Sources familiar with the BOJ’s thinking told Reuters the central bank, under relentless pressure from Prime Minister Shinzo Abe, will consider making an open-ended commitment to buy assets until 2 percent inflation is foreseen.
Such an open-ended asset buying scheme would exceed market expectations, which have been centred around the BOJ setting a 2 percent inflation target and possibly increasing its asset-buying programme at its January 21-22 meeting.
While the dollar may run into some profit-taking against the yen after the BOJ’s policy decision on Tuesday, it is ultimately likely to head higher, said Hiroshi Maeba, head of FX trading Japan for UBS in Tokyo.
“There might be a dip after the BOJ, but the drop could turn out to be surprisingly shallow, and I think from there the direction will be a rise towards 93 yen to 95 yen,” he said.
The dollar rose as high as 90.21 yen on trading platform EBS, the greenback’s strongest level since June 2010. That marked a gain of some 14 percent compared to a trough hit in early November.
The dollar last changed hands at 90.11 yen, up 0.3 percent from late U.S. trade on Thursday.
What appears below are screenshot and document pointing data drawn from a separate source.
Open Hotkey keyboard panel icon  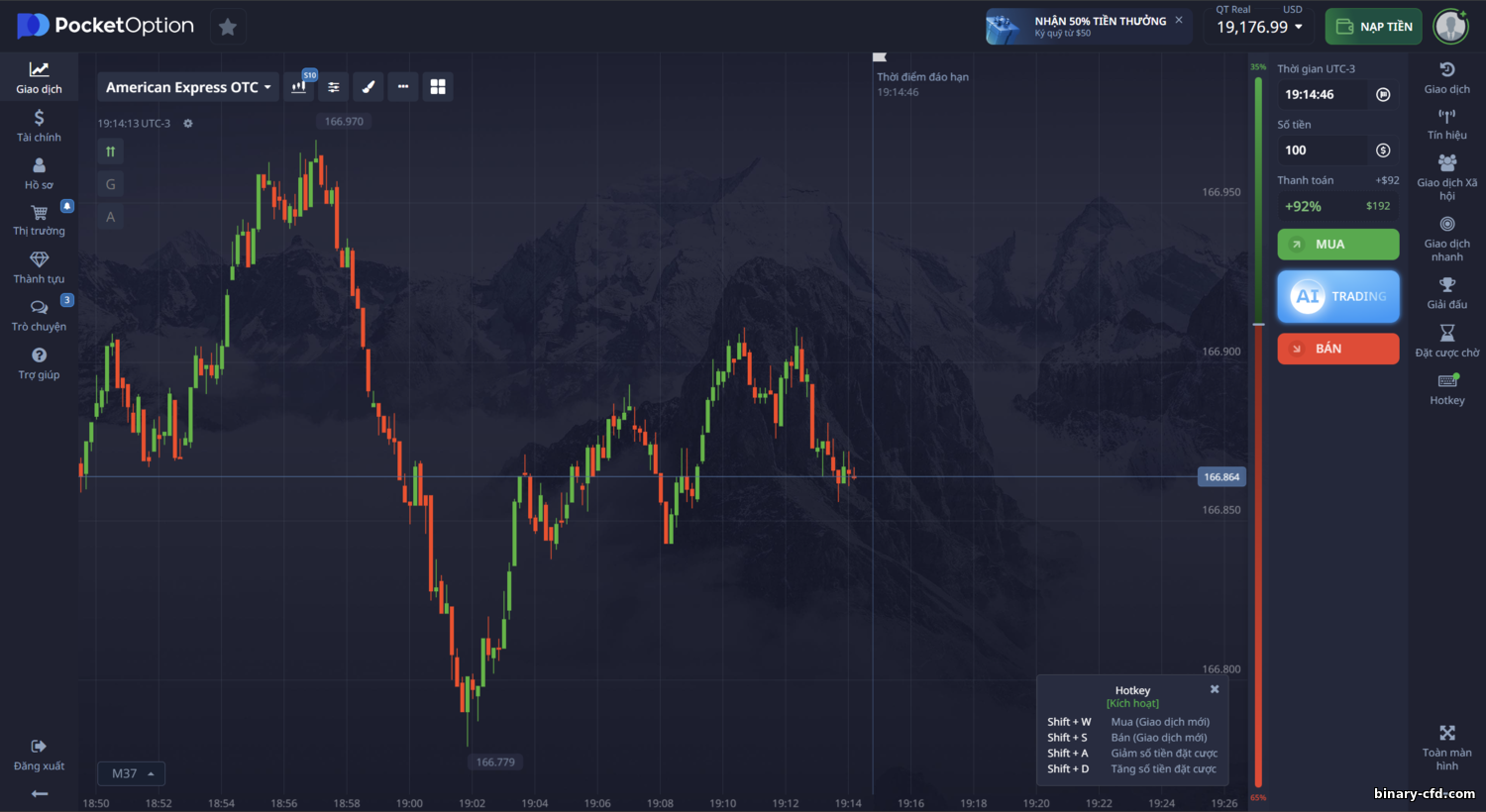[1447, 389]
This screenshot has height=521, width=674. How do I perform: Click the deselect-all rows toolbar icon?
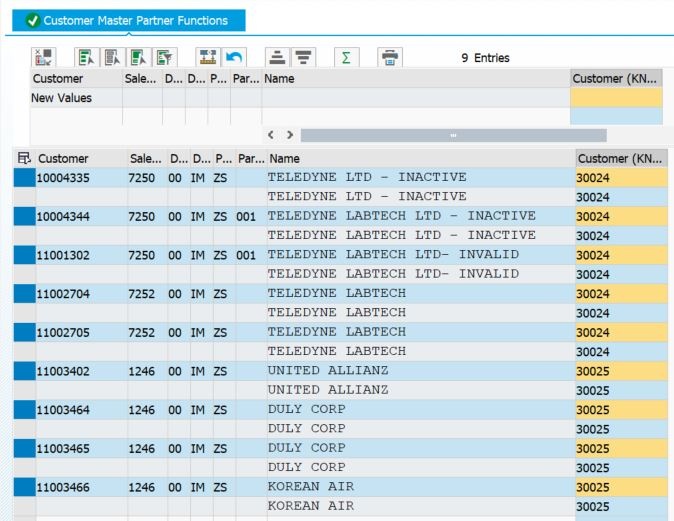click(113, 57)

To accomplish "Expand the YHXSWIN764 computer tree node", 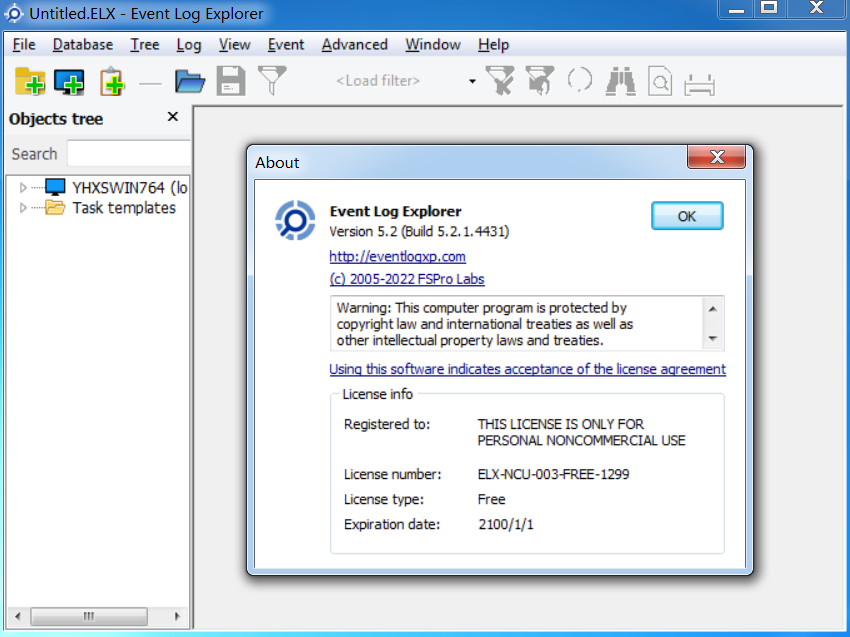I will click(x=24, y=187).
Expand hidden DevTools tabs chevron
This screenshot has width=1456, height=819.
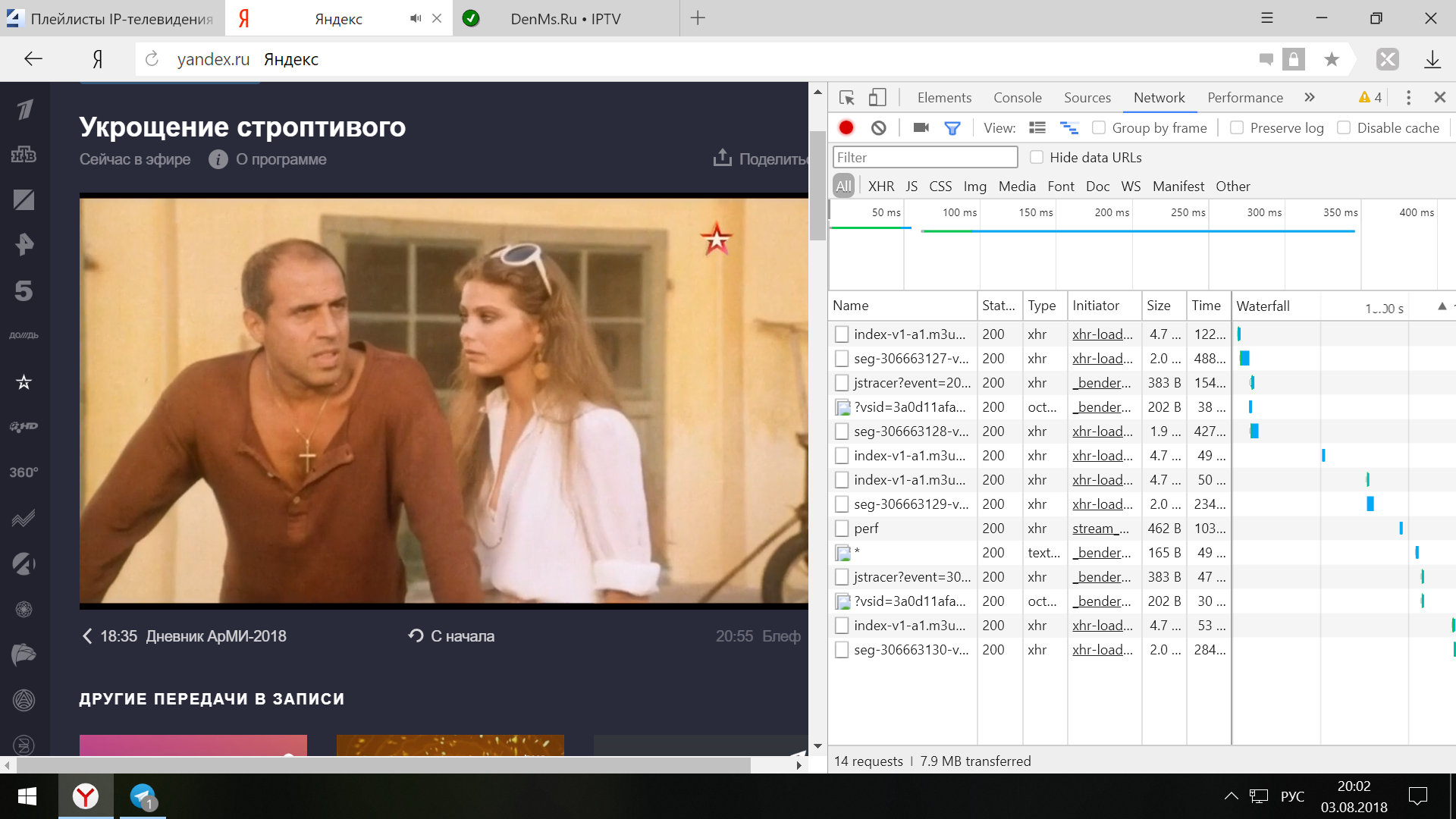point(1310,98)
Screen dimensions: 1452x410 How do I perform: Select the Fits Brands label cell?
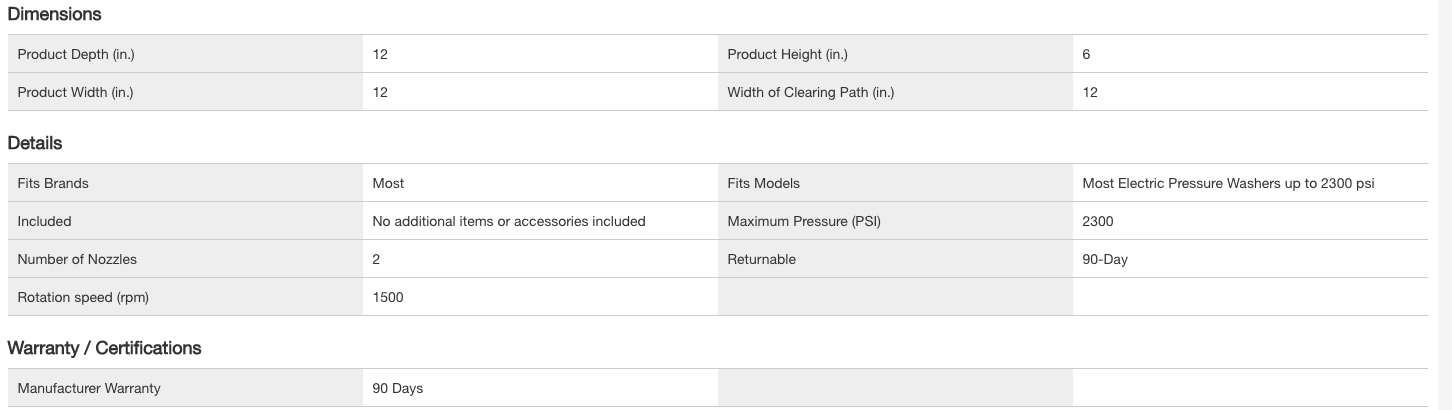click(53, 183)
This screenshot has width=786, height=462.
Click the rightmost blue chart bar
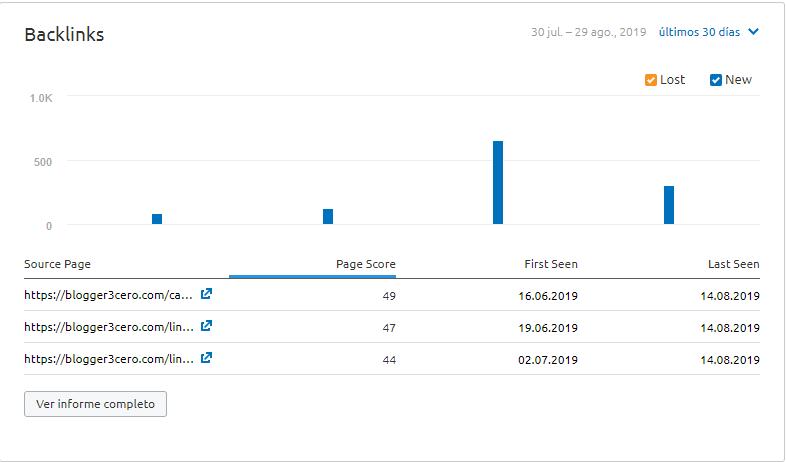point(669,205)
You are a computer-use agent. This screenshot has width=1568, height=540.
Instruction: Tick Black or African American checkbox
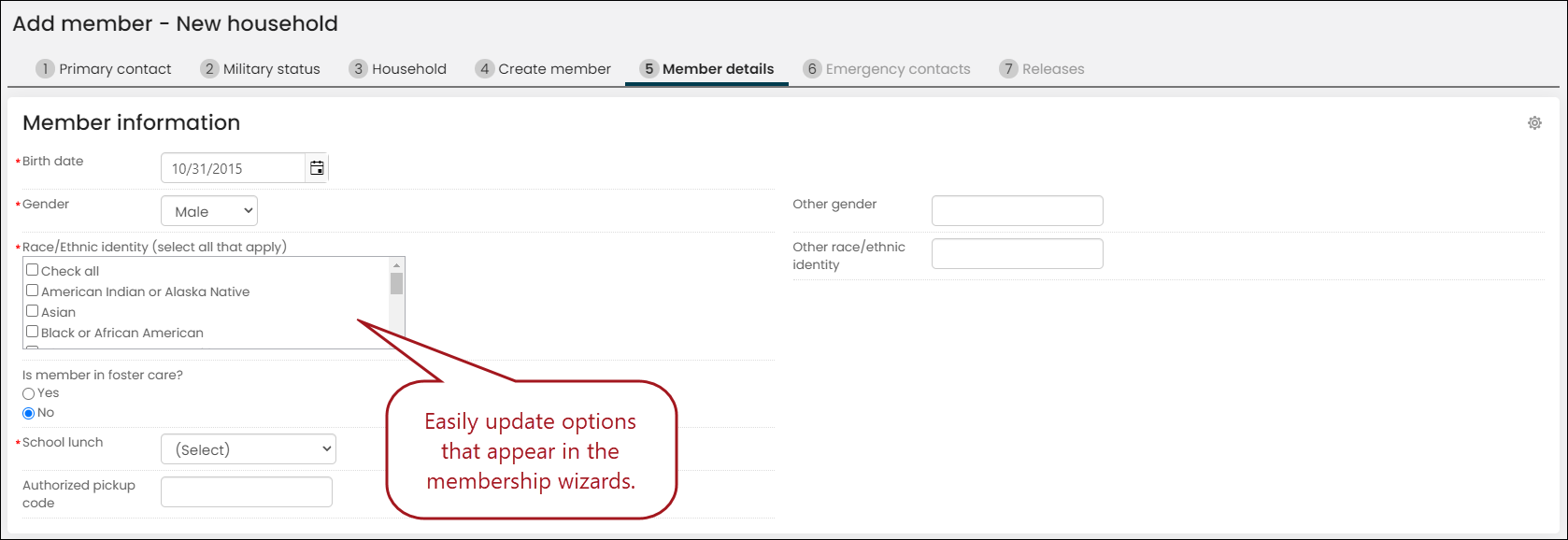coord(33,332)
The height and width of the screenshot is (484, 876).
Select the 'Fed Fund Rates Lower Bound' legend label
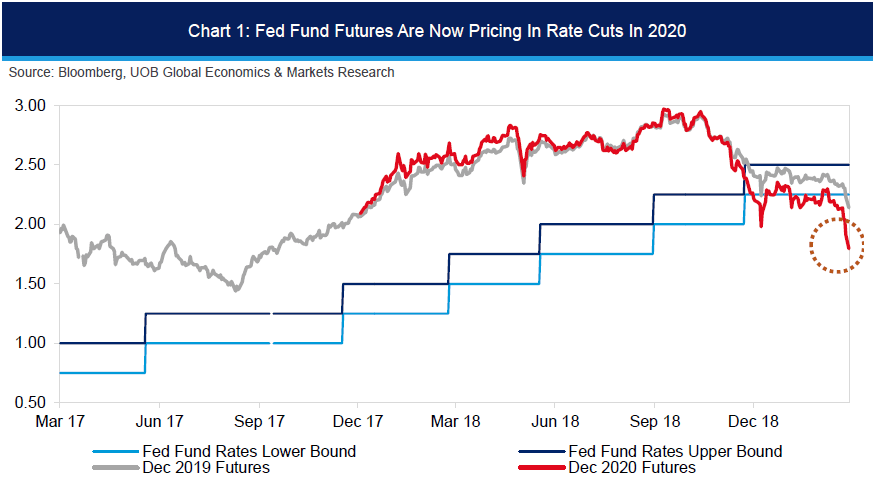click(x=249, y=452)
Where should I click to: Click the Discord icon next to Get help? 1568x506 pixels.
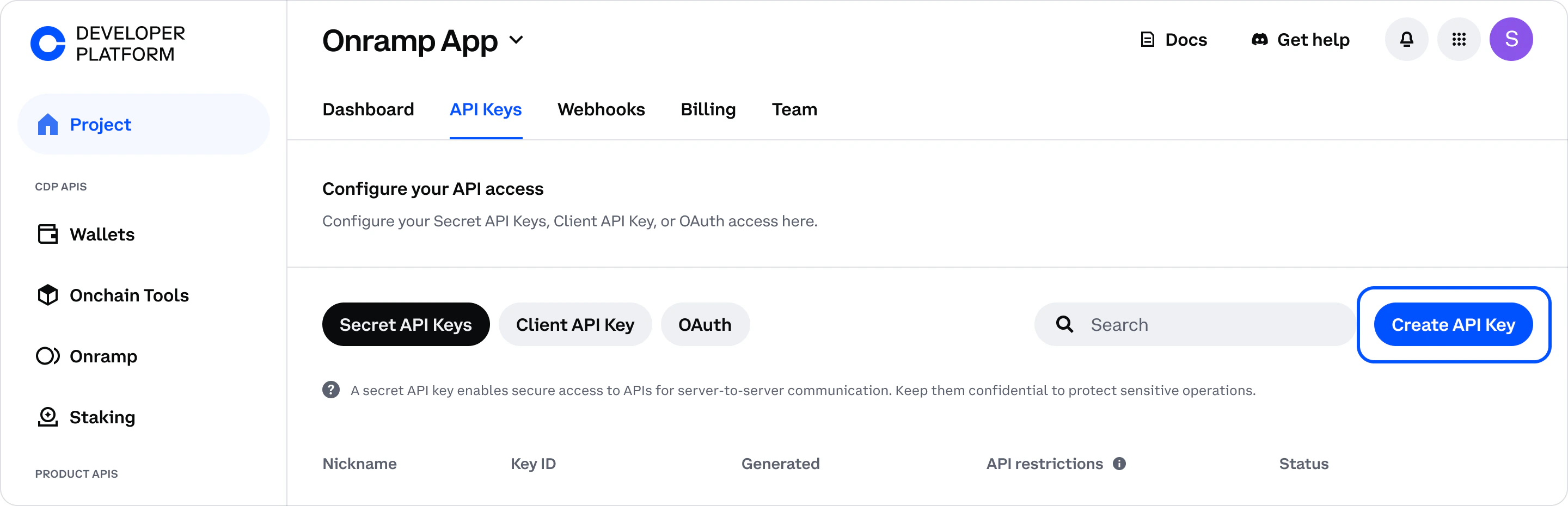point(1259,39)
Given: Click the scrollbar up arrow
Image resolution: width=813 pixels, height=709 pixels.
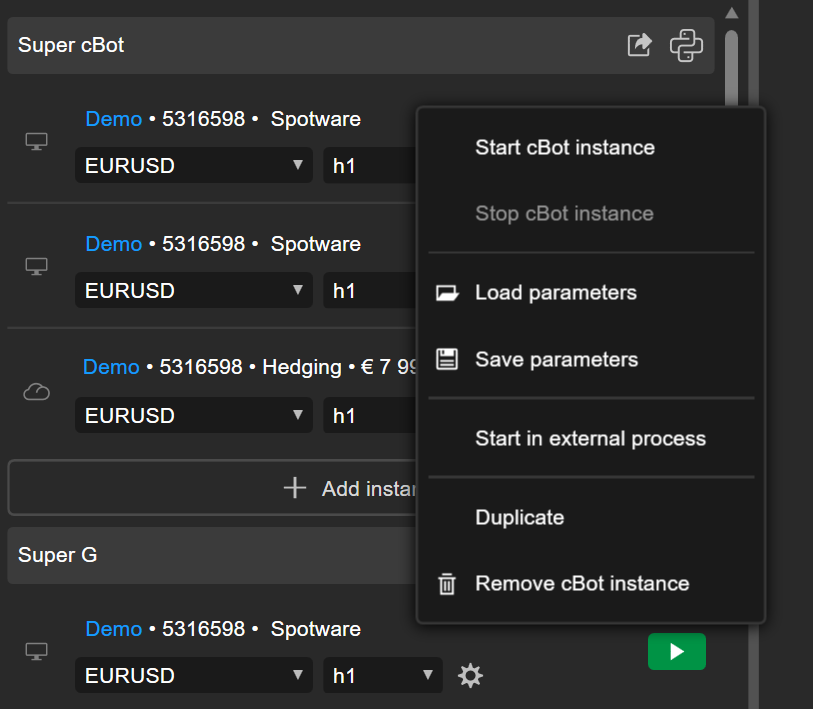Looking at the screenshot, I should (x=731, y=13).
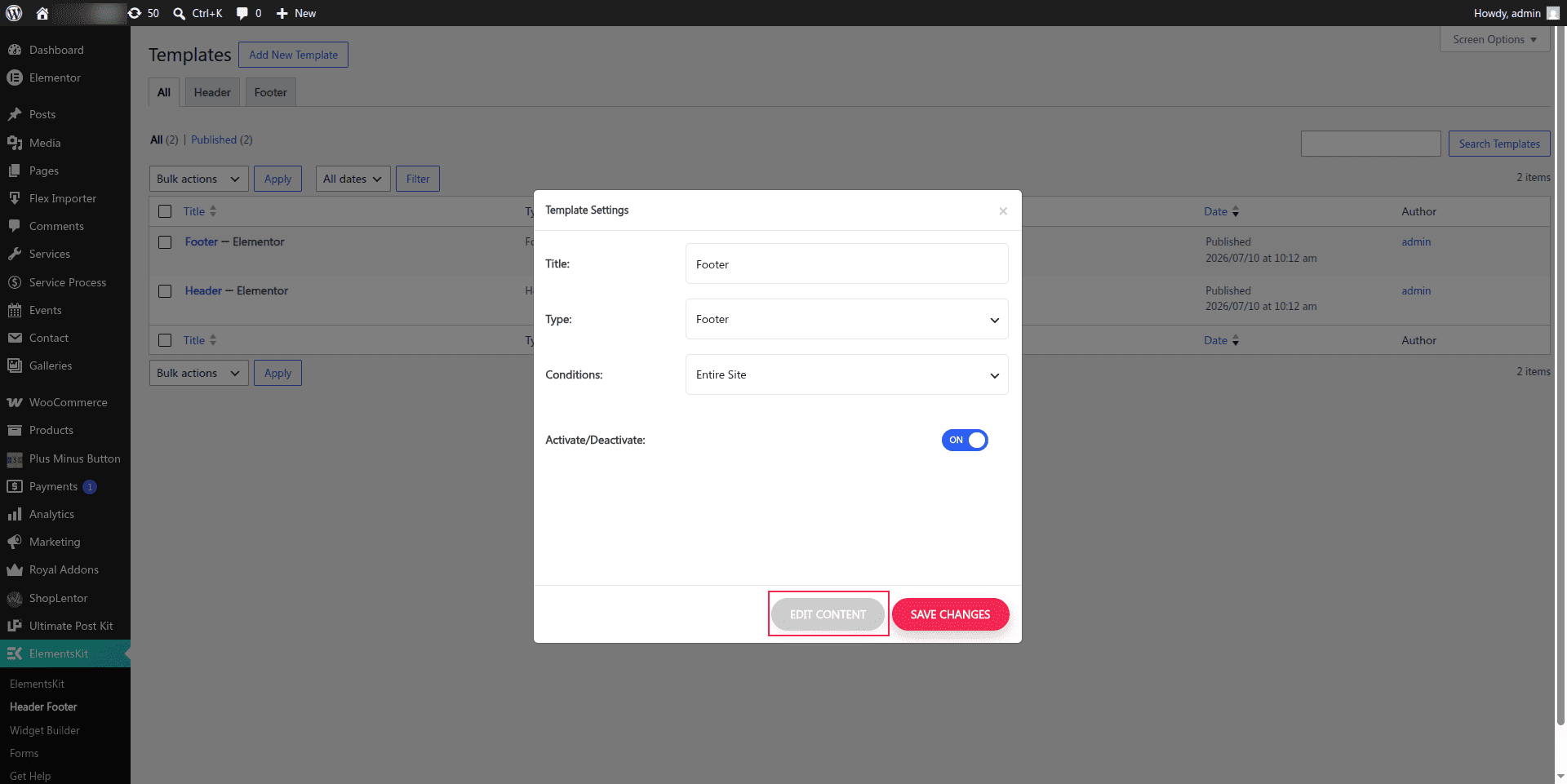The height and width of the screenshot is (784, 1567).
Task: Expand the Conditions dropdown set to Entire Site
Action: click(x=846, y=374)

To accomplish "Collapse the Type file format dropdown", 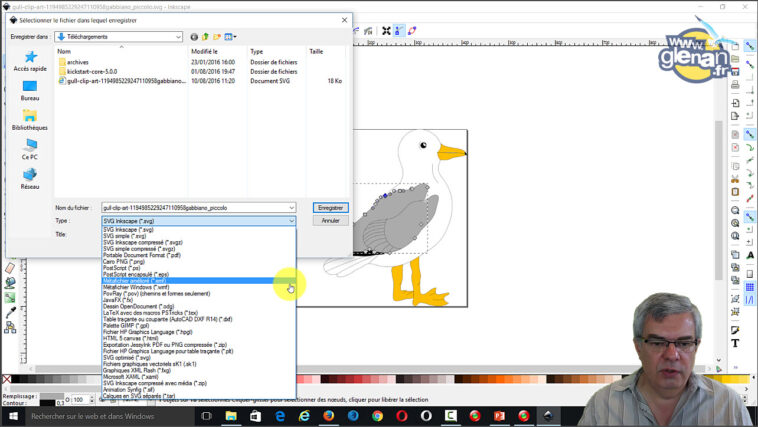I will pyautogui.click(x=291, y=221).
Adding to the pressure against the yen were comments by Koichi Hamada, Abe’s special economic adviser, saying a weakening of the yen to 95 or 100 to the dollar would be nothing to worry about.
On technical charts, initial resistance for dollar/yen is seen around 90.34, the 76.4 percent retracement of its May 2010-October 2011 fall. A break there brings the 2010 high of 94.99 into focus.
Maeba at UBS said one possible short-term target for the dollar was 90.75 yen. Dollar-selling from options players might emerge near that level, where there is an option barrier, he said.
If the BOJ were to shift to an open-ended asset buying scheme, an additional focal point would be the pace of asset purchases, said Rob Ryan, strategist for RBS in Singapore.
“What will be important is an open-ended commitment … plus an increase in the rate of purchases,” Ryan said.
“Open-ended purchases at a pace dictated by the BOJ with no commitment on that pace and no commitment by when they will reach two percent inflation is much less powerful as a signal,” he said.
Traders said the risk now, of course, is if the BOJ undershoots expectations.
“We think there is some risk of disappointment at the BOJ meeting and scope for a yen rally. It is now consensus that the BOJ will move to a two percent inflation target. However, more aggressive measures may not come until closer to the nomination of the new governor/deputy governors in Q2,” said Kiran Kowshik, strategist at BNP Paribas.
Underscoring the yen’s weakness, the Australian dollar scaled a high around 95.00 yen on Friday, its highest level since August 2008.
Earlier, the Australian dollar got a brief lift against the greenback after data showed that China’s economy grew 7.9 percent in the fourth quarter from a year earlier, snapping seven straight quarters of slowing expansion.
The Aussie dollar later sagged back, however, and last fetched $1.0523, down 0.2 percent on the day.
The euro edged up 0.1 percent to $1.3385, hovering near an 11-month high of $1.3404 set on Monday.